Since 2021, FAME, in collaboration with the VU University Amsterdam, has investigated the environmental fate and effects of PFAS. The project aims to provide detailed information on the occurrence of PFAS in different environmental compartments, both in terms of chemical composition (profile) and concentrations (total and (bio)available levels). This requires further standardization of analytical protocols combined with the extension of the available analytical standards. We aim to expand the currently limited spectrum of PFAS analyzed in biota and food web studies and to put emphasis on ecotoxicity testing of representatives of the different PFAS families while including chronic and multigeneration ecotoxicity studies on relevant ecological endpoints like growth and reproduction.
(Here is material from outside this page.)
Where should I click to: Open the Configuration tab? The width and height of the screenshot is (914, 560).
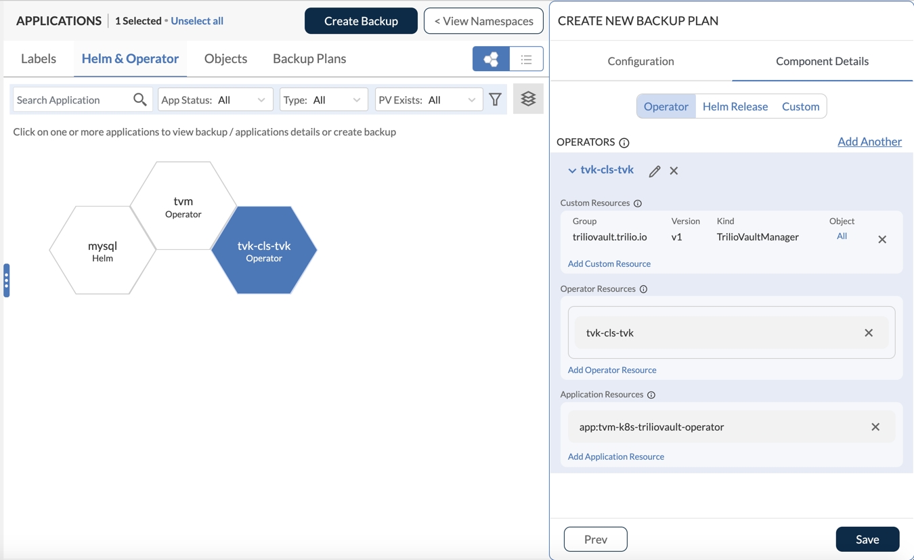(x=640, y=61)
To generate a mechanistic understanding and to allow for extrapolation to untested compounds, we will relate the environmental fate and ecotoxicological effects of PFAS to their molecular properties.

Open Technology Programme - TTW project (1-09-2021 – 31-11-2025)

Exposure, hazard and risk of PFAS in aquatic and terrestrial ecosystems

I.S. (Ioanna) Gkika

Promotores: Dr. M.H.S. Kraak, Prof. Dr. ir. C.A.M. van Gestel (VU); copromotores: Prof. Dr. A.P. van Wezel, Dr. T.L. ter Laak

G. (Skylar) Xie

Promotores: Prof. Dr. ir. C.A.M. van Gestel (VU), Dr. M.H.S. Kraak; copromotores: Prof. dr. A.P. van Wezel, Dr. J.A. Vonk

Literature review

The first deliverable of the TTW project was a critical perspective that highlighted current developments and identified knowledge gaps and subsequent research needs that would contribute to a comprehensive environmental risk assessment for PFAS. To this end, the open literature and databases were consulted, which revealed that knowledge of the environmental fate of PFAS is based on the analysis of <1% of the compounds categorized as PFAS. Moreover, soils and suspended particulate matter remain largely understudied. The bioavailability, bioaccumulation, and food web transfer studies of PFAS also focus on a very limited number of compounds and are biased toward aquatic biota, predominantly fish, and less frequently aquatic invertebrates and macrophytes. The available ecotoxicity data showed that only a few PFAS have been well studied for their environmental hazards, and that PFAS ecotoxicity data are also strongly biased toward aquatic organisms. Ecotoxicity studies in the terrestrial environment are needed, as well as chronic, multigenerational, and community ecotoxicity research, in light of the persistency and bioaccumulation of PFAS. Finally, an urgent need to unravel the relationships among sorption, bioaccumulation, and ecotoxicity on the one hand and molecular descriptors of PFAS chemical structures and physicochemical properties on the other was identified, to allow predictions of exposure, bioaccumulation, and toxicity.

Figure 1. Distribution of ecotoxicity data for per‐ and polyfluoroalkyl substances (PFAS) over acute and chronic tests for aquatic and terrestrial organisms (left), and over the five most studied endpoints in the respective species groups (right; A–F). From Gkika et al. (2023).